#### Screenshot grounding data
──────
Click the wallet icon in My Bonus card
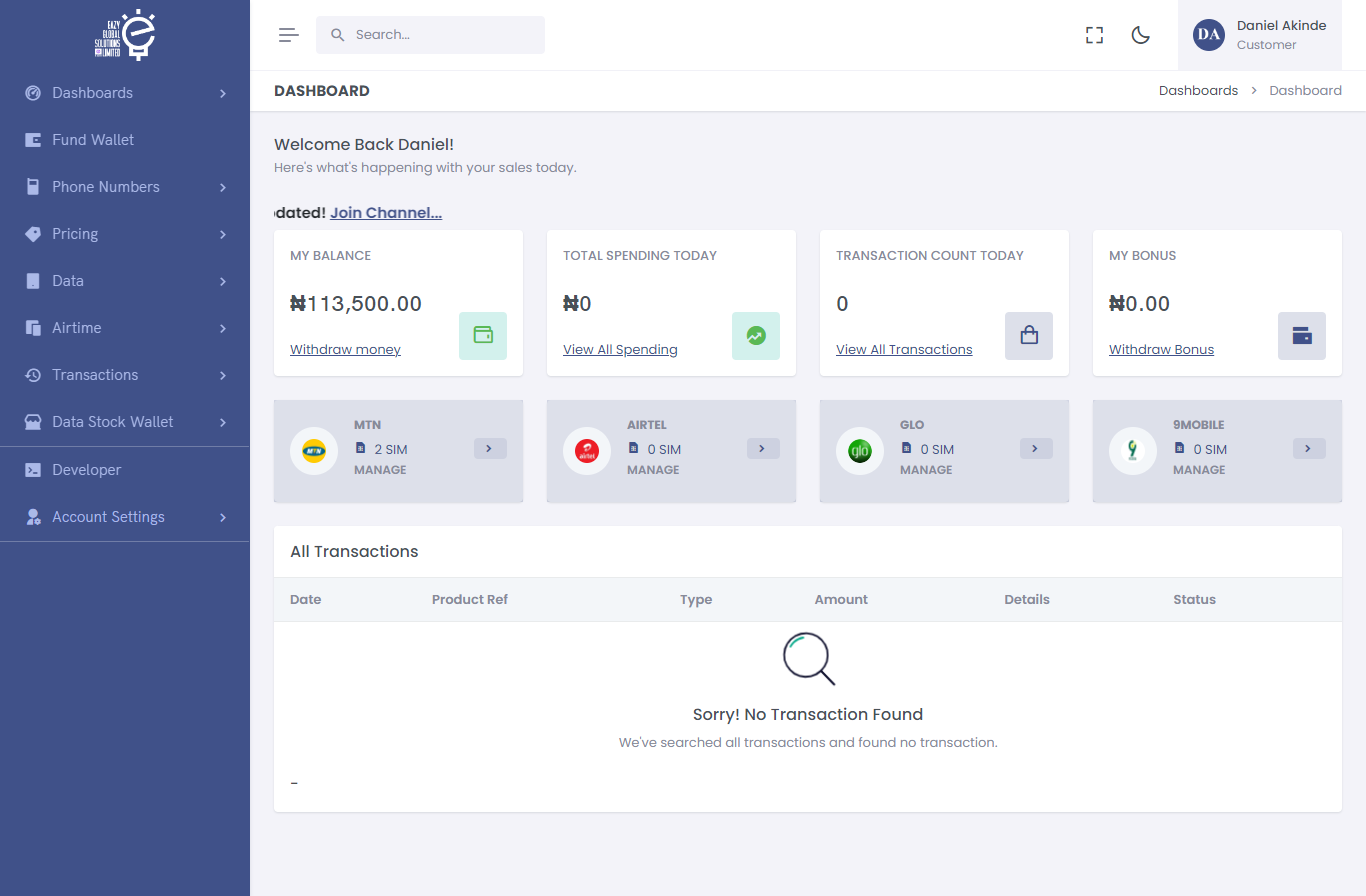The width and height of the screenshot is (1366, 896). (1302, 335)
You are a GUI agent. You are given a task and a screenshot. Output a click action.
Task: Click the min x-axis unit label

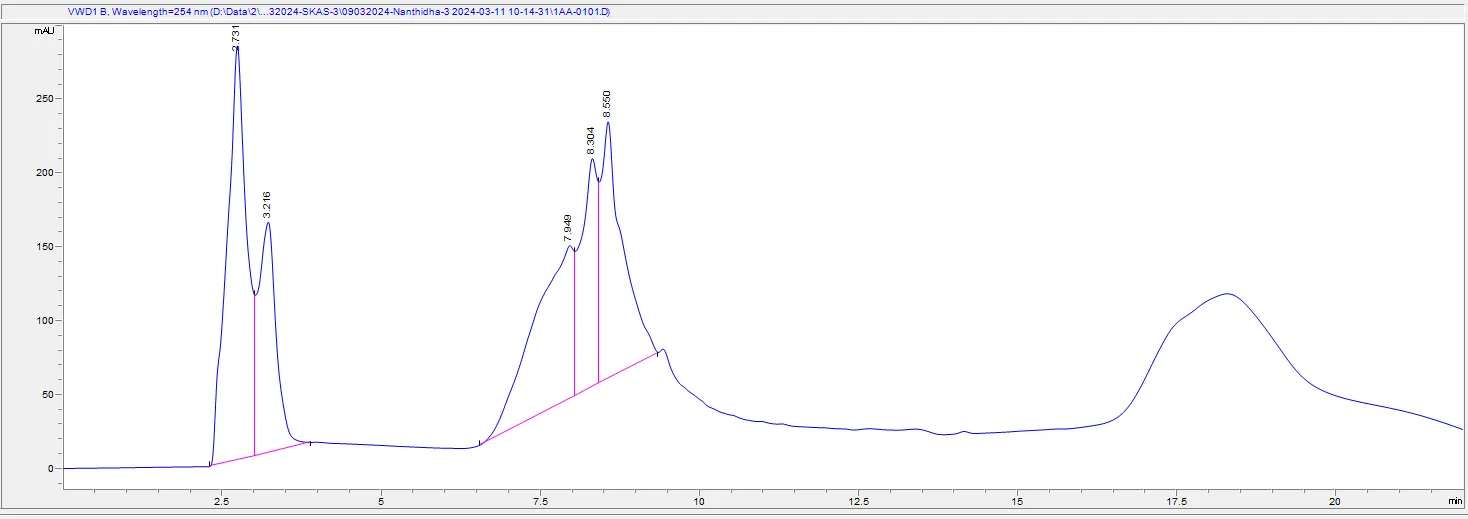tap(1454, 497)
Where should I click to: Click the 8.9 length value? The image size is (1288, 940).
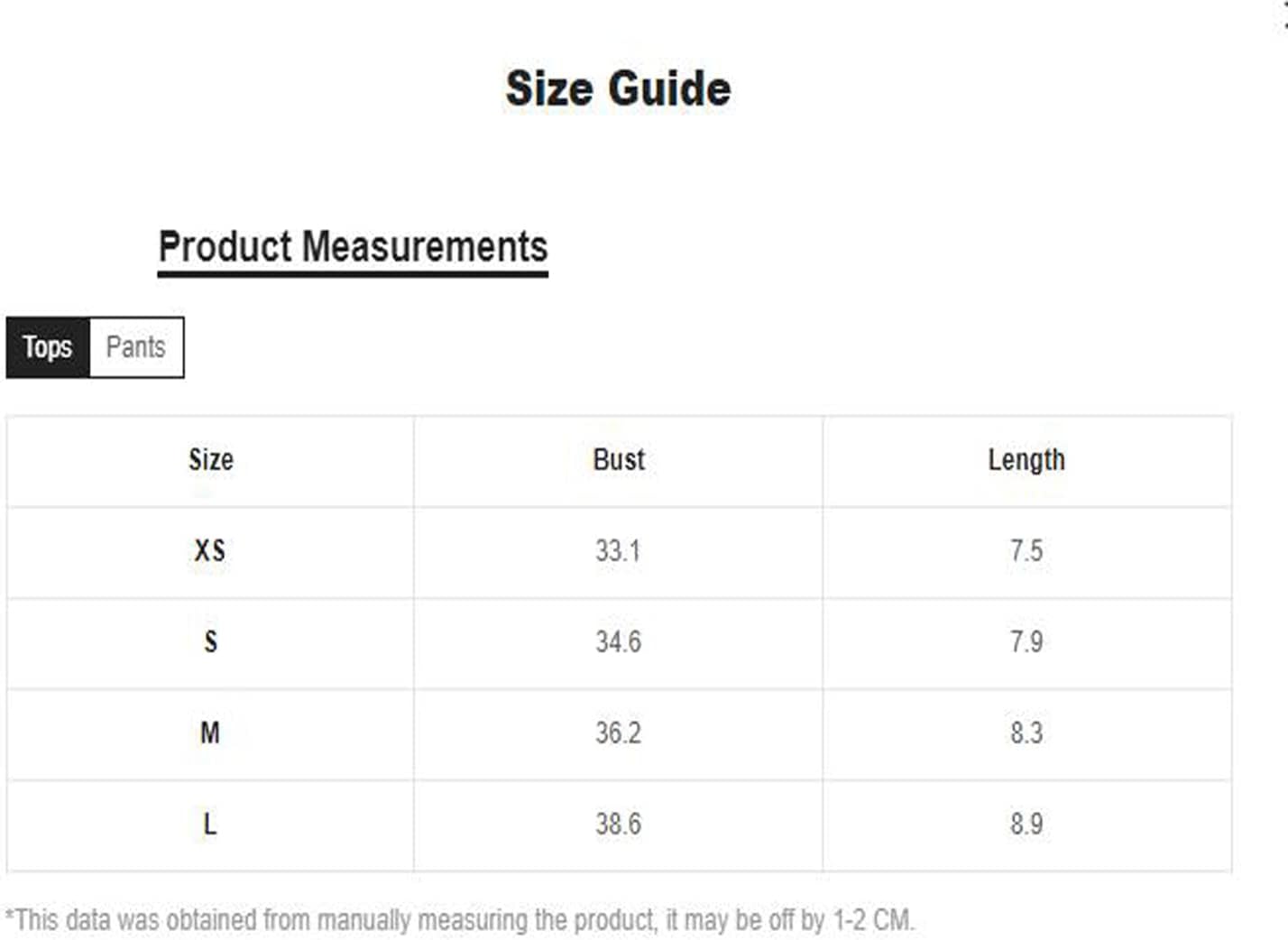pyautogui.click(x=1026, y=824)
──────
#### Problem details
In the copy, every entry appears exactly as written above and no picture appears.

#### Written response
Click the wallet icon in My Bonus card
The width and height of the screenshot is (1366, 896). (1302, 335)
You are a GUI agent. You are given a task and a screenshot. Output a click action.
Task: Click the min x-axis unit label

tap(1454, 497)
Where should I click to: Click the 8.9 length value? The image size is (1288, 940).
pyautogui.click(x=1026, y=824)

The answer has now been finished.